Applied Math Seminar
Fall Quarter 2006
3:15 p.m.
Sloan Mathematics Corner
Building 380, Room 380-C


Friday, December 8, 2006

James Lambers
Department of Energy Resources, and ICME, Stanford

The Evolution of Krylov Subspace Spectral Methods (or: How the Work of Gene Golub and Joe Oliger Collided)


Abstract:

As graduate students, we learn about how easy it is to work with constant-coefficient differential operators on ``nice'' domains such as intervals, rectangles and circles. We know their eigenvalues and eigenfunctions, and therefore can write down simple formulas for analytical solutions of PDE, thus facilitating the development and analysis of numerical methods for these problems, such as spectral methods that can compute the Fourier components of solutions independently of one another. When I began to work with Joe Oliger on multiresolution methods for time-dependent variable-coefficient PDE, I took it upon myself to try to extend, as much as possible, these desirable aspects of constant-coefficient operators to their variable-coefficient counterparts, particularly self-adjoint second-order operators.

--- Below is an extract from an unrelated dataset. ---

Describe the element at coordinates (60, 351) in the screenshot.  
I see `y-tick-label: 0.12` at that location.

This talk covers the progress that has been made on this undertaking to date, and the new directions currently being explored. First, I will discuss the ongoing development of Krylov Subspace Spectral Methods, which take advantage of Gene Golub's work on modified moments and Gaussian quadrature in the spectral domain, rather than in physical space as with traditional spectral methods, to produce high-order accurate approximate solutions that have a representation similar to those obtained using the Fourier method for constant-coefficient problems. This representation leads to a straightforward approach to deferred correction, and to a method for solving second-order wave equations that, while high-order accurate and explicit, is also surprisingly stable and straightforward to implement.

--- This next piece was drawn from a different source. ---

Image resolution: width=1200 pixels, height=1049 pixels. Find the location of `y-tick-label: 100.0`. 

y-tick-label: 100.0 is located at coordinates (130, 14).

Second, I will discuss the use of similarity transformations involving unitary pseudo-differential operators to approximately diagonalize self-adjoint differential operators in one space dimension, and ongoing attempts to generalize to higher dimensions. These transformations, inspired by Joe Oliger's desire to use Fefferman's SAK principle to compute approximate solutions of PDE, serve as ideal preconditioners for Krylov Subspace Spectral Methods, but they can also be used to obtain analytical representations of orthogonal bases of approximate eigenfunctions and corresponding approximate eigenvalues.